Preti pedofili servono più fatti e meno parole. Vaticano riaccolga i preti sposati

Papa Francesco, fai presto

«Diego Esposito» (nome di fantasia), guardia giurata napoletana, dal 2010 denuncia gli abusi subiti decenni prima dal prof di religione, don S.M.; i suoi appelli alla giustizia canonica – per quella ordinaria il caso è prescritto – cadono praticamente nel vuoto. Oggi riporta alla luce il suo caso con una nuova denuncia: rivolta al Papa, è la prima al mondo che fa appello alla recente lettera Come una madre amorevole, con cui Francesco sancisce la rimozione dei vescovi negligenti nel gestire i casi di abusi sessuali dei sacerdoti, e chiama in causa il cardinal Crescenzio Sepe, arcivescovo di Napoli, «per negligenza grave».

Potrebbe sembrare un caso-svolta: è invece, per ora, «un caso come tanti, con una denuncia che la Curia liquida come inattendibile», spiega il giornalista dell’Espresso Emiliano Fittipaldi. Il suo Lussuria (uscito il 19 gennaio, ha già venduto 10 mila copie) raccoglie decine di casi come quello di «Diego». In Italia, negli ultimi 10 anni, sono più di 200 i sacerdoti indagati o condannati per reati sessuali su minori.

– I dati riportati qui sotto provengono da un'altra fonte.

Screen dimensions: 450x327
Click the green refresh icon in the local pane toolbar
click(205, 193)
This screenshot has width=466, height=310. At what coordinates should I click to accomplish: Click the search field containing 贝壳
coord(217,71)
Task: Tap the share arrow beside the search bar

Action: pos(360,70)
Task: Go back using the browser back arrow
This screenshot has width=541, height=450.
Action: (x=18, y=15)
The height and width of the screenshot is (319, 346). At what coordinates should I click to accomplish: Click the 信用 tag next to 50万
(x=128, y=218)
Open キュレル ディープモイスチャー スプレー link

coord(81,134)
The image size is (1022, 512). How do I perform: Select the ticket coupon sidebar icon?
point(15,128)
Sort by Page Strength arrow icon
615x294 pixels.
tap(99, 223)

Sono circa 1.200, invece, le denunce di questo tipo da tutto il mondo considerate «verosimili» dalla Congregazione per la dottrina della fede, negli ultimi 2 anni. «Un numero che non comprende, ad esempio, Diego e chissà quanti. Ma che dal 2010, grazie anche al caso Spotlight e al terremoto che ha coinvolto le Chiese cattoliche dei Paesi anglosassoni, è più che raddoppiato. Questa sì è una svolta: in Australia, raccogliendo 4.440 denunce, la Royal Commission ha appena stimato che 1.880 sacerdoti in 60 anni, cioè il 7% del clero australiano, siano stati coinvolti in casi di pedofilia. In Italia, e in Paesi di tradizione cattolica, i casi che vengono alla luce sono ancora molti meno».

Perché?
«C’è omertà. Ma soprattutto i vescovi non sono obbligati dalla legge a denunciare i casi di abuso che vengono loro segnalati. Nemmeno il Vaticano li obbliga. E le cause dei tribunali diocesani sugli atti contra sextum sono “sub segreto pontificio’’».

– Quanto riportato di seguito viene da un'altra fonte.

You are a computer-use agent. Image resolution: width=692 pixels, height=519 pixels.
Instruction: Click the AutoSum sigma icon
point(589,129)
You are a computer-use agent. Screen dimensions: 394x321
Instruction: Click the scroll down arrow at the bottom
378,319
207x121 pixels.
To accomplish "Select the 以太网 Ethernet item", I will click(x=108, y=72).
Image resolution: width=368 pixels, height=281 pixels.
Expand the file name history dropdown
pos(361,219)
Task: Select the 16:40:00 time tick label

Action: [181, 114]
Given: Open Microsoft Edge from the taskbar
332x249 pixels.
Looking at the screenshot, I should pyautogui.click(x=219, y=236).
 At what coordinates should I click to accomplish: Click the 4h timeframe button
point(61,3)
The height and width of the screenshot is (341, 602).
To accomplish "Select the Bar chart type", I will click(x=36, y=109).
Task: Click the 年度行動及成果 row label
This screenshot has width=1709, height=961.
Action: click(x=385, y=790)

Oltre alla lettera, il Papa di recente ha chiesto scusa per i preti pedofili. Nel suo saggio, però, lei è molto severo con la «linea dura» di Francesco sul tema.
«Il pontificato è iniziato da poco, e il Papa è anche custode dell’unità della Chiesa: non può procedere per strappi. Ma contesto i suoi proclami, la sua pubblicità. La Pontificia Commissione per la tutela dei minori, che ha voluto nel 2015, finora ha fatto poco o nulla. L’arrestosimbolo dell’arcivescovo Józef Wesolowski, che da nunzio a Santo Domingo frequentava bordelli di bambini, è stato sì il primo nella storia, ma alle richieste di estradarlo la Santa Sede si è opposta. Dei nove cardinali più vicini a Francesco, tre sono insabbiatori: l’hondureño Óscar Rodríguez Maradiaga, che ha ospitato per mesi un prete pedofilo ricercato dall’Interpol; Francisco Errázuriz, che per anni ha ignorato denunce; l’australiano George Pell, prefetto della Segreteria per l’economia, che ha gestito il caso dei pedofili australiani».

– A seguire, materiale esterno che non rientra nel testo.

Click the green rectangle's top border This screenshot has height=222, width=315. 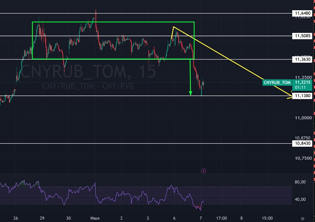point(113,22)
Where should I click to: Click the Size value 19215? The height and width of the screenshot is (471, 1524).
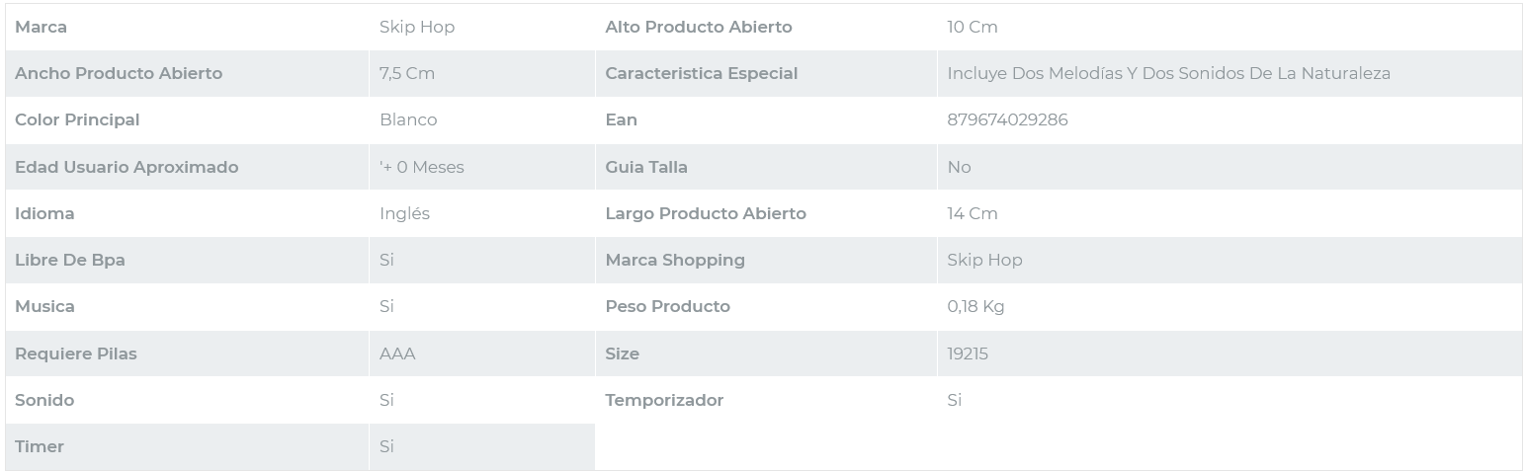point(968,353)

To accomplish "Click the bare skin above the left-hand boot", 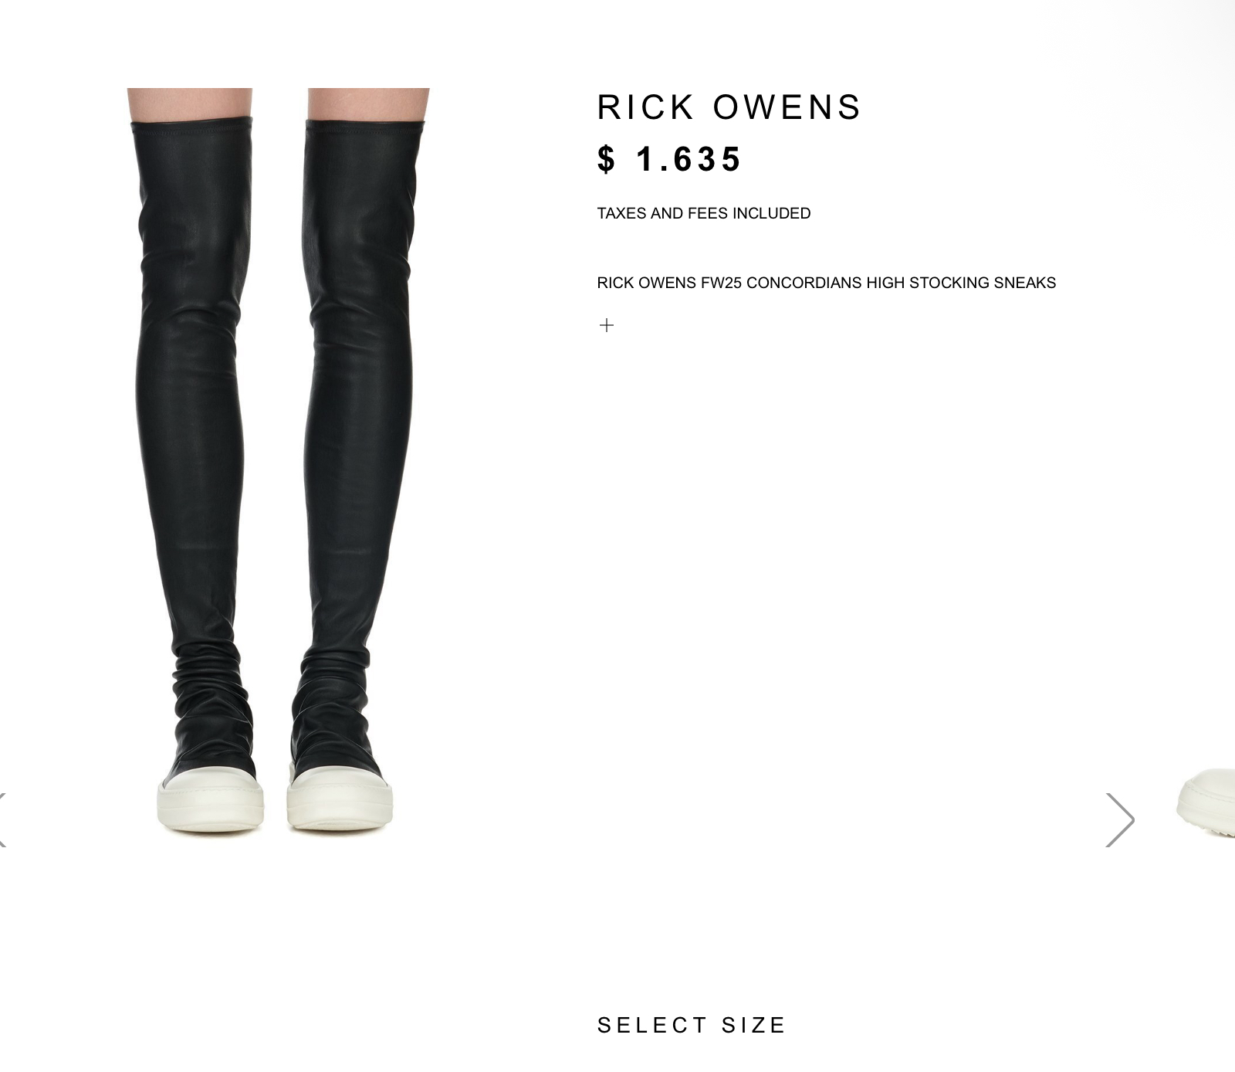I will [x=190, y=103].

Ma perché il cambio di rotta è così difficile?
«Chi c’è in queste 1.200 denunce? Fare luce sarebbe un danno d’immagine gigantesco. E non solo: in America, per pagare risarcimenti miliardari, alcune diocesi hanno dovuto vendere tutti gli immobili».

La lettera Come una madre amorevole cambia qualcosa?
«No: la rimozione dei vescovi negligenti era già prevista.

vanityfair.it

Servirebbe un tribunale interno per gli insabbiatori; più trasparenza. I vescovi dicono spesso che la segretezza serve alla privacy delle vittime.
Allora perché il comunicato della Curia sul caso Esposito è il solo documento a riportare il suo nome vero?».